Caching Data with CDNs
If Julian is the first user in the last 24 hours to load any of the requested files, the Winnipeg CDN POP won’t find the files in its temporary cache. The POP would then relay a web request to the website origin address hosted in the cloud region hundreds of miles away.
When another customer in the Winnipeg region, Jan, visits the web portal site, her browser resolves the site name to the Winnipeg CDN POP just as Julian’s had done recently. For each file that is still cached locally, the POP will send back an imme-diate local response; without consulting the web server hundreds of miles away, Jan gets a super-fast experience. And the hundreds, thousands, or millions of other customers who visit the Terra Firma web portal can get this performance benefit as well. AWS CloudFront, AWS’s CDN, provides hundreds of POPs around the world (see Figure 2-9). Wherever users are located, there is likely a POP locally or within the same geographical area. Users close to the actual website AWS cloud region can also be serviced by a POP in that cloud region. People far away will get the same benefits once another end user in their area visits the Terra Firma website, which will automatically populate their local POP’s cache.

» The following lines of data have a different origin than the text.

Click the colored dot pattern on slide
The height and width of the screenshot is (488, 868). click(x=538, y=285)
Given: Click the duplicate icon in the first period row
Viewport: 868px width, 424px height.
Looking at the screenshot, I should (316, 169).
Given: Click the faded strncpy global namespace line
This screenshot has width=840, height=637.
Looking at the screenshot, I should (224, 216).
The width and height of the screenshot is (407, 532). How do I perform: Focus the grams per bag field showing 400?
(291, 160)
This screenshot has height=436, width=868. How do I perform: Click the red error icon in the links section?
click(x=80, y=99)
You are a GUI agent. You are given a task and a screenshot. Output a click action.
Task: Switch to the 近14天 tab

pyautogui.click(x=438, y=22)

Figure 2-9 Amazon CloudWatch Edge Locations
NOTE CDN caching techniques must be explicitly programmed and configured in your application code and in the Amazon CloudWatch distribution. Deploying a CDN is designed to improve performance and alleviate the load on the origin services, as in our example of a web portal.
Data Replication
Although CloudFront focuses on performance, a CDN provides substantial security, reliability, cost, and operations benefits. But what if your workload design also stores persistent replica copies of your data, resulting in multiple copies of data? Let’s look at the benefits of cloud storage and replicated data records.

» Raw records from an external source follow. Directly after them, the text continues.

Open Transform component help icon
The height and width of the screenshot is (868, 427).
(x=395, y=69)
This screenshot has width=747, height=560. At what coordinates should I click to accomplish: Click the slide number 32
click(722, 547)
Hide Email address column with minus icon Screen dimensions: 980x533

The applications, cloud services, and data records that make up your workload solu-tions must be reliable. A single database or website is a single point of failure that could bring down the entire workload. Organizations don’t want their business to fail, so they need to architect and engineer systems to avoid any single points of fail-ure. To improve reliability in cloud solutions architectures, customers need to make choices about redundancy, replication, scaling, and failover.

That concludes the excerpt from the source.